── RECORDS TO USE ──

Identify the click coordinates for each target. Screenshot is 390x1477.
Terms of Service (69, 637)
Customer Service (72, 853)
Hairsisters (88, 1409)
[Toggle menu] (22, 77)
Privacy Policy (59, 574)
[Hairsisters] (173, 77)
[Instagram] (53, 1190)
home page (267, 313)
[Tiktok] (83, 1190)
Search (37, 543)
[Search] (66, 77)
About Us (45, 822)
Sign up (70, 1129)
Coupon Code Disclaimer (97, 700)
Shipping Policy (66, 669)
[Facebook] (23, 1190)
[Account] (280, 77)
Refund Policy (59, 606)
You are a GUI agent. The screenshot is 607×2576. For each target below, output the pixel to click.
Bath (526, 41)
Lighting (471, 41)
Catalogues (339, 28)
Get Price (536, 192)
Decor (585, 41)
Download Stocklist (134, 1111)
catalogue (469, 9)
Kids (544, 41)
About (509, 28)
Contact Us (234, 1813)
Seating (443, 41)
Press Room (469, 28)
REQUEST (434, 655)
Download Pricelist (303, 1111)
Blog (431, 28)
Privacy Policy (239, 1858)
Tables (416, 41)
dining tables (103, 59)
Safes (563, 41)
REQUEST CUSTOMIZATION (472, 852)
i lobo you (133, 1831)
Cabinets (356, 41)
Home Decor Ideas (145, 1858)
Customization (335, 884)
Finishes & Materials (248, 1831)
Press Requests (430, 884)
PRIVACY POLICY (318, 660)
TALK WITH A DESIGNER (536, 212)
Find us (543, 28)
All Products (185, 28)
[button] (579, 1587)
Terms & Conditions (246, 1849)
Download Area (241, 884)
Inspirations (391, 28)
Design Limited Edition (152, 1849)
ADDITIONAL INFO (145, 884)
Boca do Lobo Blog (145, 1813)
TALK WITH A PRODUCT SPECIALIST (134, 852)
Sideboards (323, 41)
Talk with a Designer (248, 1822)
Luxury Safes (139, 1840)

───

• TASK GOAL: An exact copy is required of each line from the one containing "Safes (563, 41)" through the last line of the material, and of no other line.

• RESULT:
Safes (563, 41)
REQUEST CUSTOMIZATION (472, 852)
i lobo you (133, 1831)
Cabinets (356, 41)
Home Decor Ideas (145, 1858)
Customization (335, 884)
Finishes & Materials (248, 1831)
Press Requests (430, 884)
PRIVACY POLICY (318, 660)
TALK WITH A DESIGNER (536, 212)
Find us (543, 28)
All Products (185, 28)
[button] (579, 1587)
Terms & Conditions (246, 1849)
Download Area (241, 884)
Inspirations (391, 28)
Design Limited Edition (152, 1849)
ADDITIONAL INFO (145, 884)
Boca do Lobo Blog (145, 1813)
TALK WITH A PRODUCT SPECIALIST (134, 852)
Sideboards (323, 41)
Talk with a Designer (248, 1822)
Luxury Safes (139, 1840)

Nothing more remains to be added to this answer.